El argumento de que si miles de personas quieren algo deben ser atendidas es peligroso y nada convincente. Si se les pregunta, tres cuartas partes de los españoles -centrales y periféricos- quieren la pena de muerte, la castración -quirúrgica- de los delincuentes sexuales, la expulsión de los inmigrantes que no sean futbolistas, la guerra sucia contra el terrorismo, etc., etc. Así que eso de que haya que dar la razón a cualquier grupo, incluso mayoritario en un territorio, nada más que porque ese grupo grite, conviene pensarlo más despacito.
4. No es verdad que se haya silenciado lo ocurrido con el franquismo y sus víctimas. En absoluto. Se han realizado investigaciones sumamente completas, hay cientos y miles de libros muy documentados y completos. Los historiadores no han callado. Si la gente no tiene “memoria histórica” es porque no lee. No ha existido ninguna prohibición de investigar y publicar, y así se ha hecho. Otra cosa es que la reparación a las víctimas se haya hecho muy lentamente, con cuentagotas y de manera mezquina muchas veces. Pero cada cosa es cada cosa. La llamada Ley de Memoria Histórica podría haber sido mucho más generosa. Si no lo fue, se deberá a que sus autores y redactores no han querido que lo fuera. Que cada palo aguante su vela. Pero se han echado muchas cortinas de humo para ocultar que el PSOE no dio la cara en esto como debía. Una de las más claras sucedió con el “caso” Garzón: acabó pareciendo que la víctima era Garzón. Y no lo era, en absoluto. Las víctimas fueron otras, pero dejó de hablarse de ellas y de sus herederos que reclaman su memoria para pasar a hablar de Garzón nada más. Y como ese caso, tantos otros. Las víctimas del franquismo sólo han servido para que los partidos las utilizaran estos últimos años, como juguetes. Pregúntese a cualquier asociación de víctimas lo que piensan de la ley y de esa manipulación. Ellos sí saben de lo que hay que hablar y lo que significó la Ley, no los periódicos de este o el otro partido.

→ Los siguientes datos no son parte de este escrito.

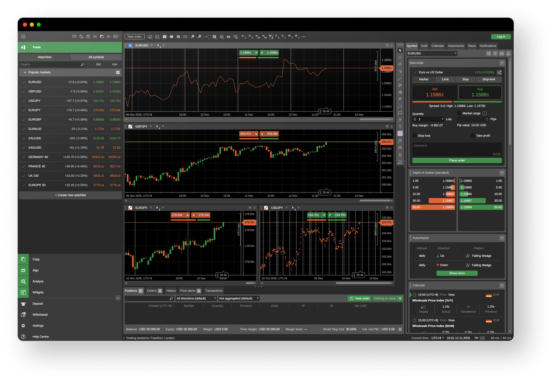Enable the Stop loss checkbox
Image resolution: width=554 pixels, height=381 pixels.
(x=414, y=136)
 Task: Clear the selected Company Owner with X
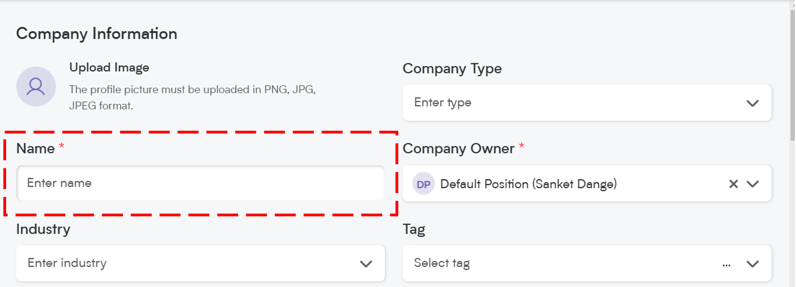(x=734, y=184)
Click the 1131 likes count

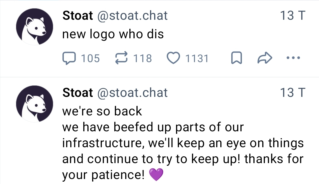pos(197,58)

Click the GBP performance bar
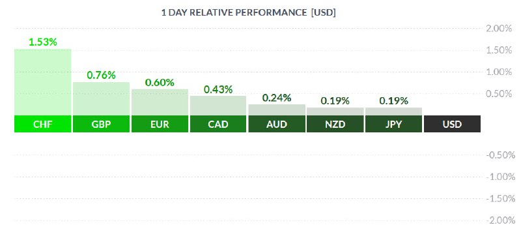point(102,99)
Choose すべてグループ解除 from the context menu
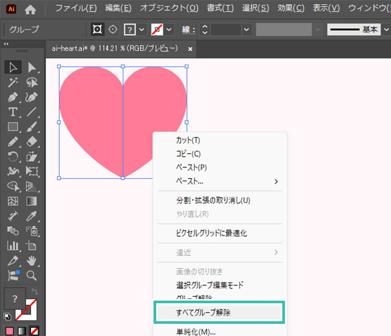391x336 pixels. point(219,312)
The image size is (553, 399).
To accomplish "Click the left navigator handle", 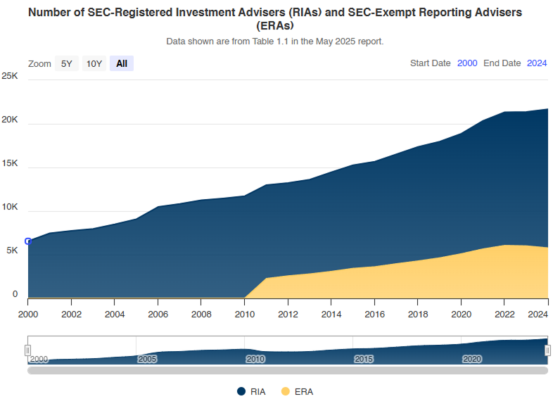I will [28, 350].
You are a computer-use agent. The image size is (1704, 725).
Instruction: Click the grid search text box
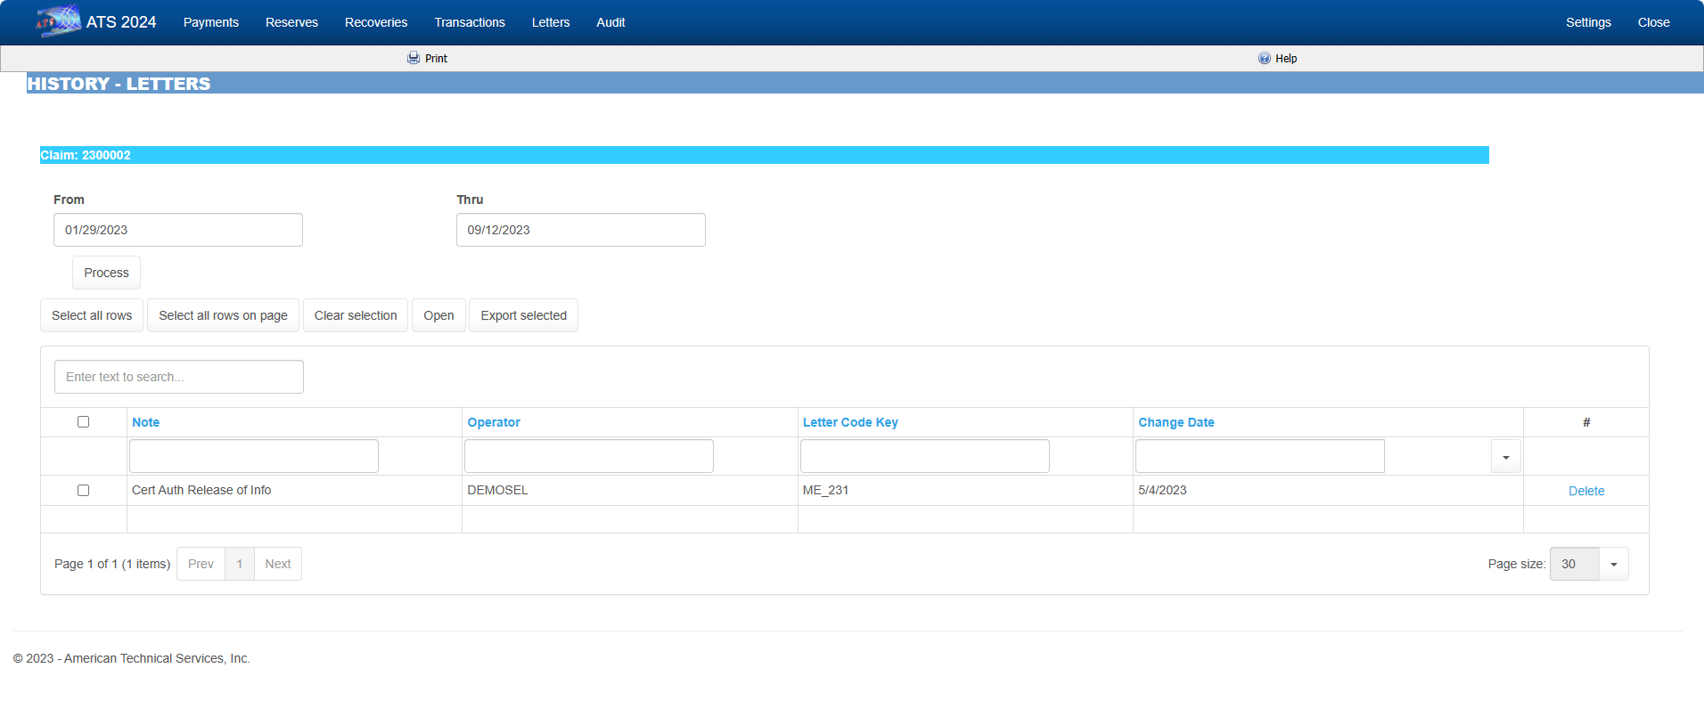[x=179, y=377]
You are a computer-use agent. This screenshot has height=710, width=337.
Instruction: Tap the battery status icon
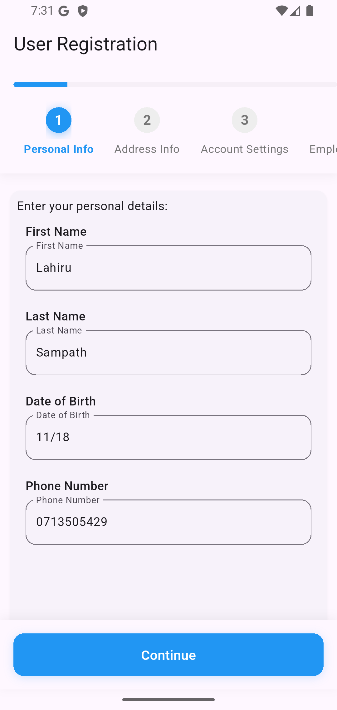pyautogui.click(x=310, y=11)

5. Allá por noviembre del año 2002, si no recuerdo mal ahora, en tiempos de gobierno de Aznar, además, la Comisión Constitucional del Congreso de los Diputados aprobó, por unanimidad, una declaración formal de condena al franquismo y de proclamación de la ilegitimidad e injusticia de la dictadura. Por unanimidad. Es uno de los puntos de arranque de lo que llegará a ser la Ley de Memoria Histórica. Pero, luego, la unanimidad se rompe cuando los partidos, de un lado y de otro, deciden politizar el tema y buscar desacuerdos que presten votos.

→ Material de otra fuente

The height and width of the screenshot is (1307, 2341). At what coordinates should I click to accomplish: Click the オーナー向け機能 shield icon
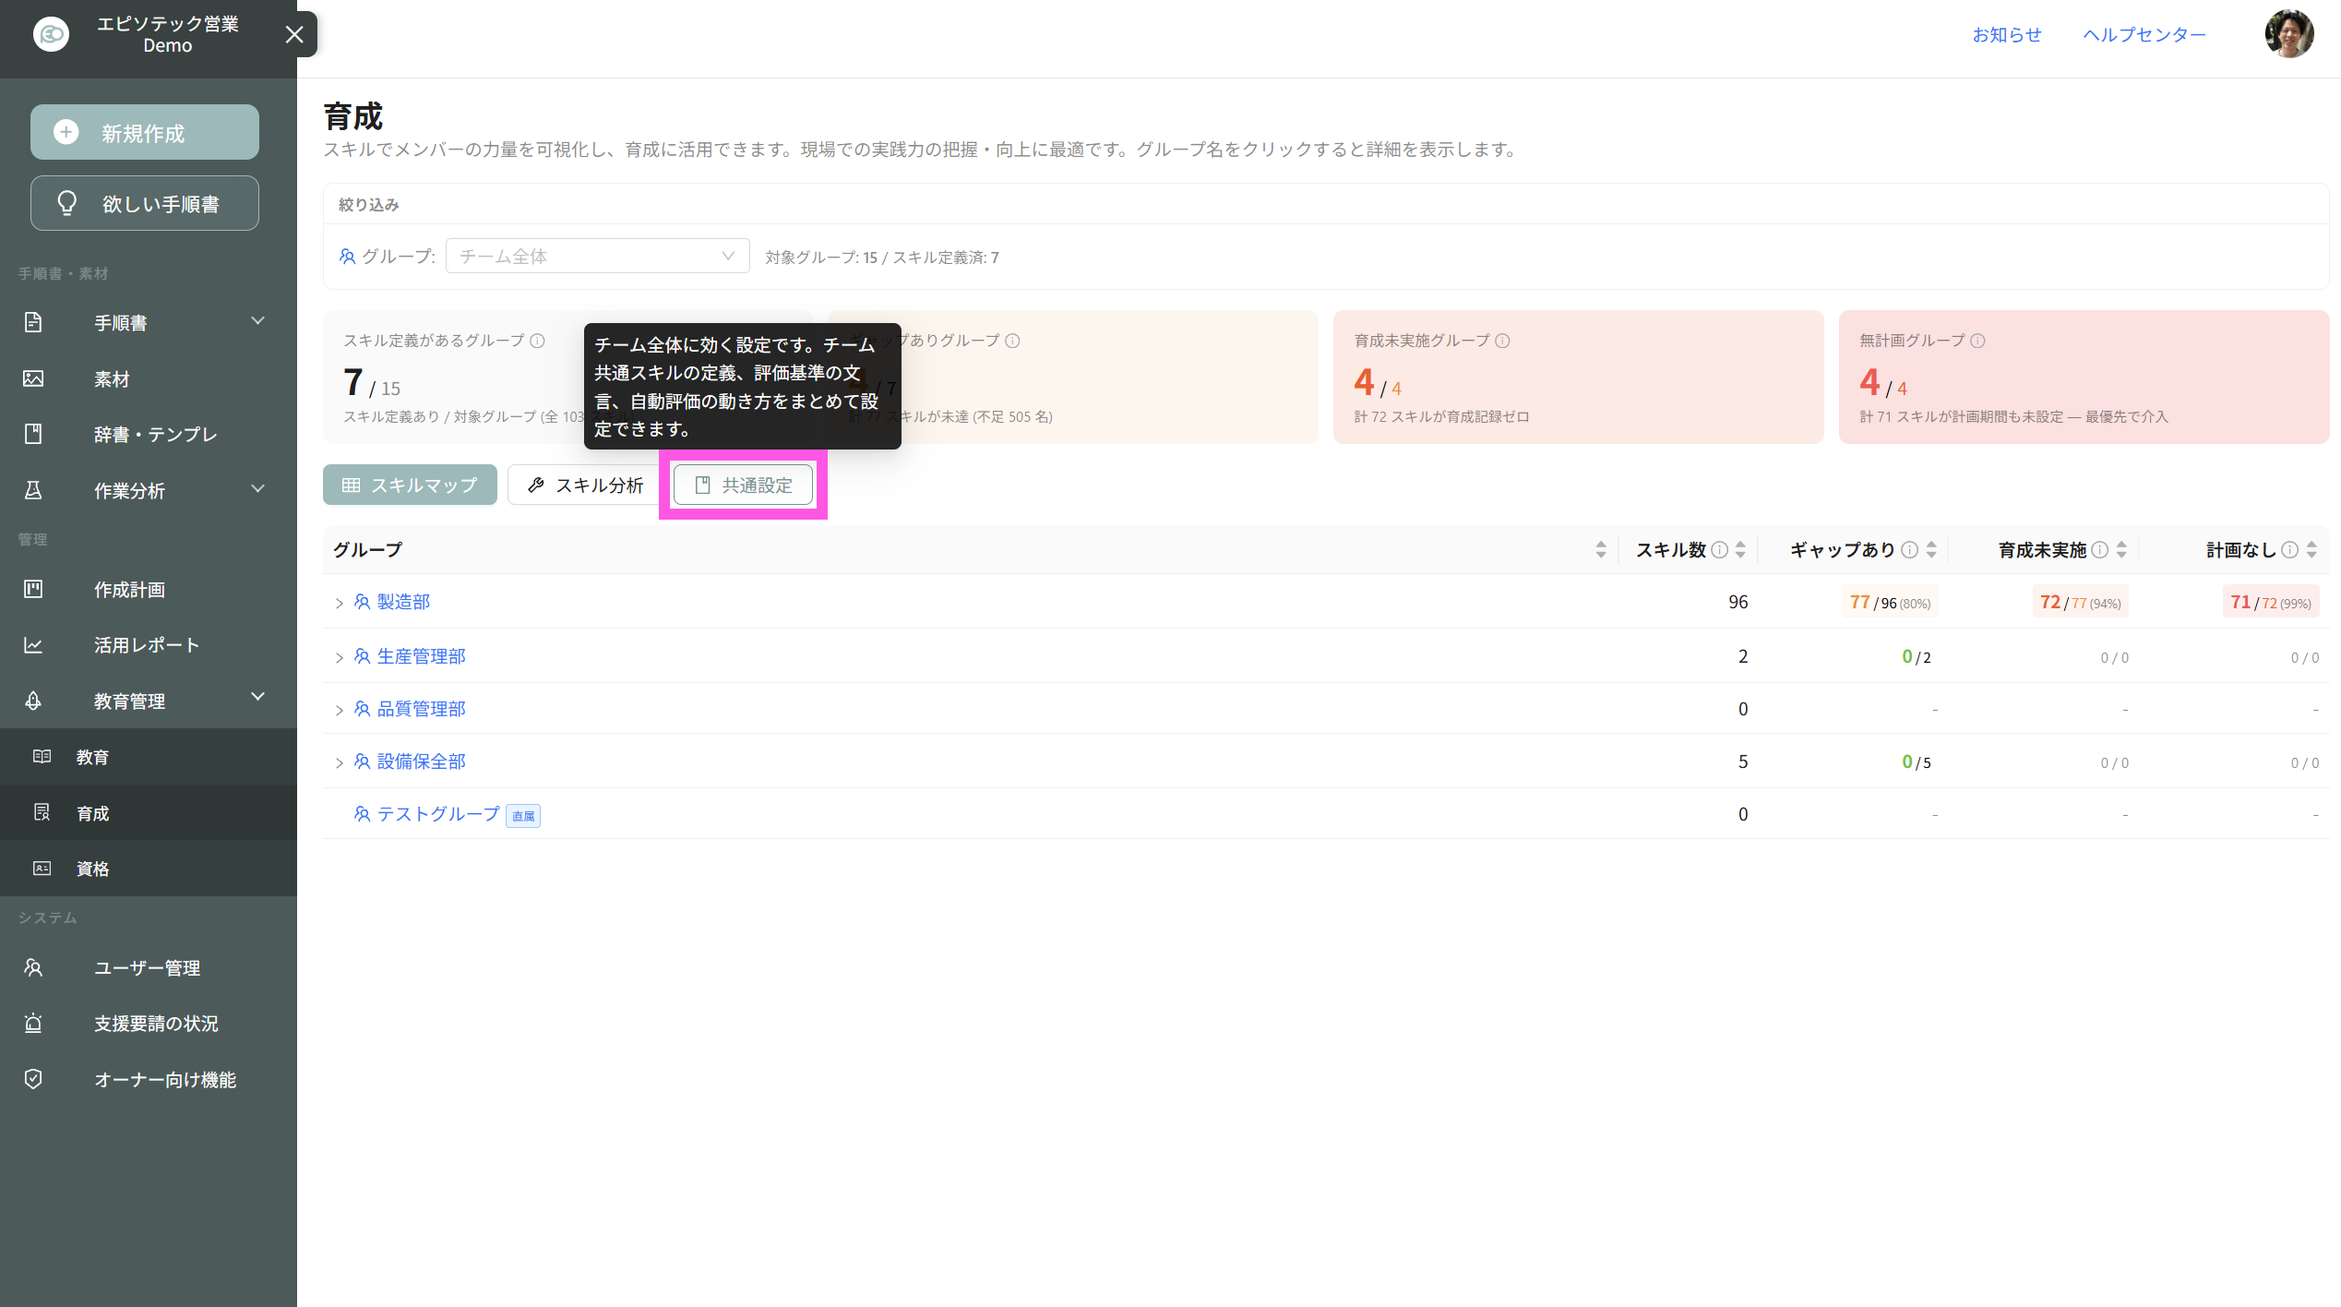tap(33, 1079)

A estas alturas, cuando han pasado setenta años desde el fin de la guerra civil y treinta y cinco desde el fin del franquismo, las únicas reparaciones reales que cabían para las víctimas eran las simbólicas. Es casi imposible que pudiera juzgarse a algún autor de crímenes del franquismo o, incluso, del otro bando, como algunos dicen. No queda ninguno vivo o en edad para responder, si hablamos en serio. Y no estoy mencionando el problema jurídico que supone la Ley de Amnistía del 78. Pero al hacer que se discutiera sobre si se debía procesar penalmente a alguien y con toda la “movida” mediática en torno a Garzón y sus patochadas jurídicas, se estaba ocultando que la Ley de Memoria Histórica no dio dos prestaciones fundamentales, reclamadas por encima de todo por las asociaciones por la memoria histórica: la anulación jurídica plena -no la simple declaración de injusticia, como hace la Ley- de los juicios de ciertos tribunales franquistas, como el de Represión de la Masonería y el Comunismo, el TOP y otros, y el pleno compromiso del Estado con la exhumación de los restos enterrados en fosas comunes. Esto último lo ha hecho, por ejemplo, la ley catalana en la materia, pero no la ley del Estado de la que estamos hablando.

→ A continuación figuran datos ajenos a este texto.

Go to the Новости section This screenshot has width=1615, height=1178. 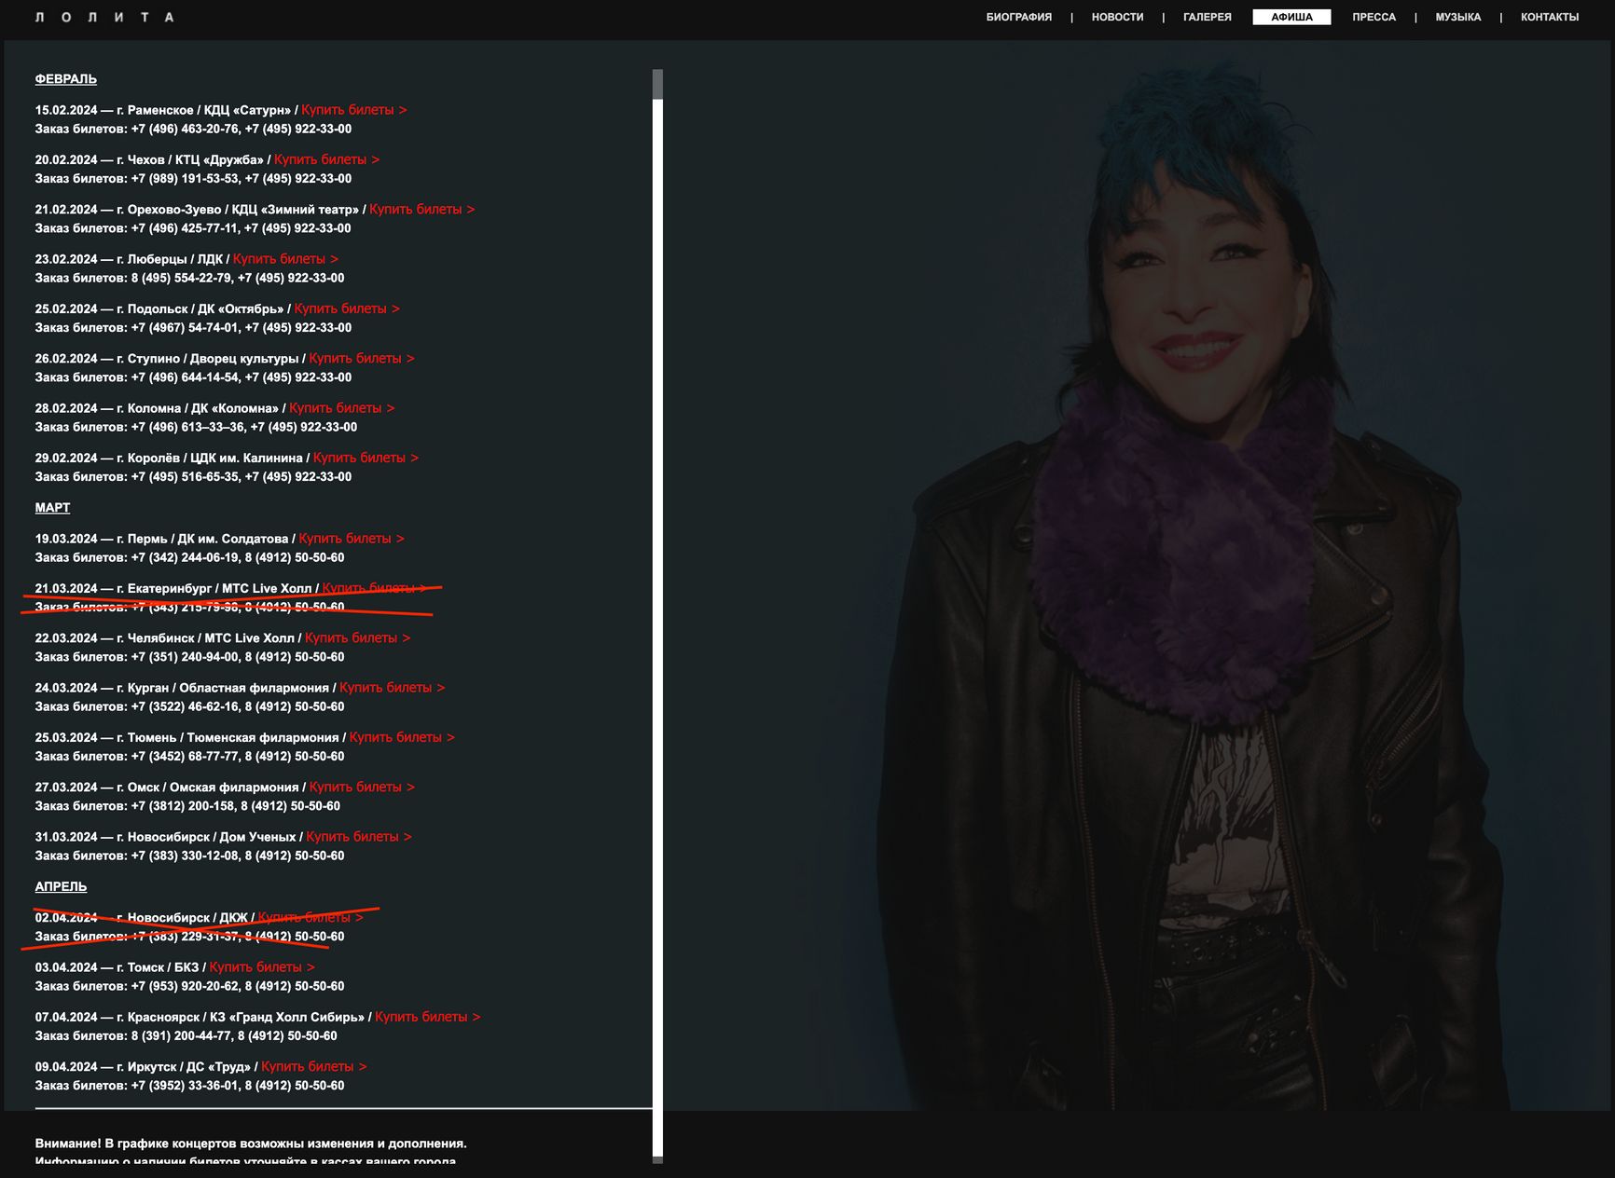tap(1117, 17)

No se ha hecho lo esencial que se reclamaba -y que reclamaba la justicia-, pero hemos vuelto a embarcarnos en las más tontas polémicas entre izquierdas y derechas; no entre doctrinas políticas serias y consistentes, sino entre eslóganes para consumo de masas iletradas.
6. Permítanme que termine copiando un pequeño artículo mío, publicado hace tres o cuatro semanas en El Mundo de León, donde tengo cada jueves una pequeña columna. Esta vez se titulaba “Esos muertos también son nuestros”. Dice así:
Es un goteo continuo, van apareciendo mes a mes, día a día. Hemos caminado durante muchos años sobre cadáveres sin nombre, sobre fosas comunes. Aquí mismo, en Matallana de Valmadrigal, la Asociación para la Recuperación de la Memoria Histórica acaba de desenterrar los restos de ocho ferroviarios asesinados en el otoño de 1936. Ahora se investiga su identidad o se espera que algún familiar los reclame, les dé un nombre y les traiga un recuerdo amable y desolado.
Esos muertos son de sus familias, sí, y de los que compartieron su causa. Pero también son nuestros, de todos, de los que hemos reconstruido una nación sin recordarlos. Necesitamos recuperar nuestros muertos. Cómo, después de tanto tiempo, hemos podido regresar a las viejas disputas, a la dialéctica cainita, al pesaje a tanto alzado de los sacrificados y al y tú más y los tuyos peor. Quién y con qué intereses nos envenena el más elemental sentido de la ecuanimidad para que no les hagamos ni una justicia mínima a los que no tuvieron ninguna, a los que no han dejado descansar en paz. A quién ha de molestarle todavía que se abran esas tumbas infames para poner nombre a los huesos, para rezar por los fusilados, sean quienes sean y de donde sean, y hasta, si alguien quiere, por el dudoso descanso de los que apretaron el gatillo o bendijeron esas venganzas de amanecida. A quién le queda odio o mezquindad bastante para regatear, aún, justicia y misericordia, para escatimar hasta los símbolos, a estas alturas, para no recibir con los brazos abiertos a esas víctimas en este país en el que, se supone, ya cabemos todos sin necesidad de matarnos.
Qué mentes impías hicieron renacer los enconos al hilo de una ley de memoria histórica que, a la hora de la verdad, acabó siendo cicatera, generosa en palabras y avara de ayudas, que otra vez abandonó a su suerte a los vilmente ejecutados y a quienes los buscan nada más que para honrar su memoria y lavar su honor. Quién volvió a señalar amigos y enemigos, quién quiso que desempolváramos las afrentas, qué tajada buscó el que, de nuevo, prefirió el odio antes que la memoria. Quién y por qué nos escamotea esos muertos, que son de todos, si es que algo nos queda de compasión y de decencia.